- DIRECTIONS FOR THIS TASK -
Return only what runs from the line containing "At what coordinates" through the last line of the entries below, exactly, omitting pictures.

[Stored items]
====================

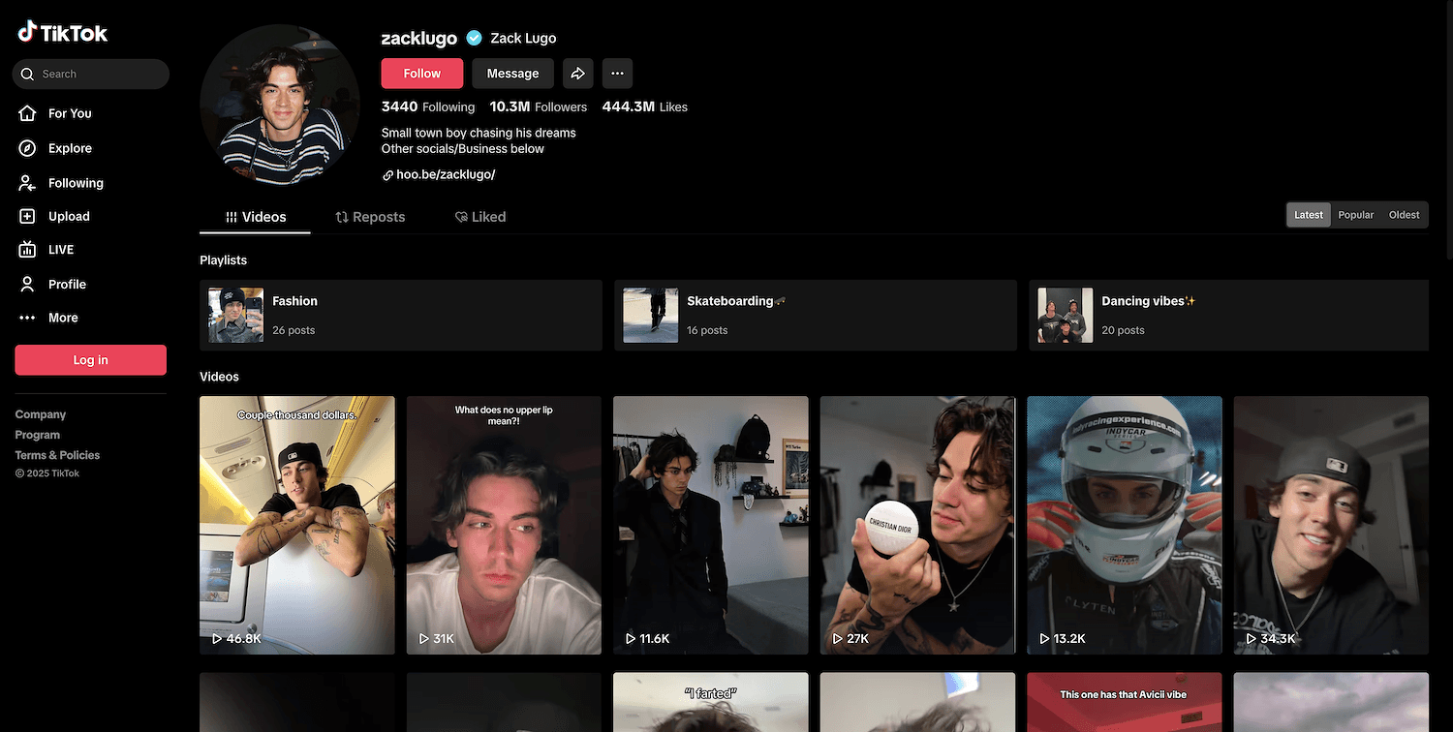Expand the Company footer section
Screen dimensions: 1453x732
[x=41, y=414]
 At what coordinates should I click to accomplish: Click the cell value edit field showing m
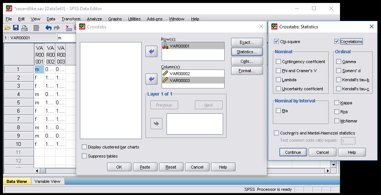66,38
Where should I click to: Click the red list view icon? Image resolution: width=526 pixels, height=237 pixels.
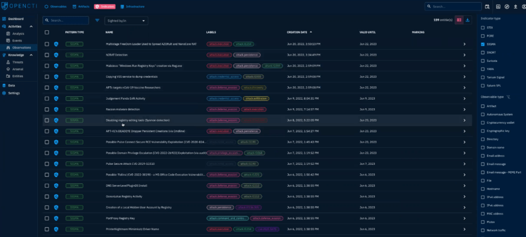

====================

- RESULT -
 At what coordinates should I click to accomplish: Click the cell value edit field showing m
66,38
Where should I click to: Click the red list view icon? Image resolution: width=526 pixels, height=237 pixels.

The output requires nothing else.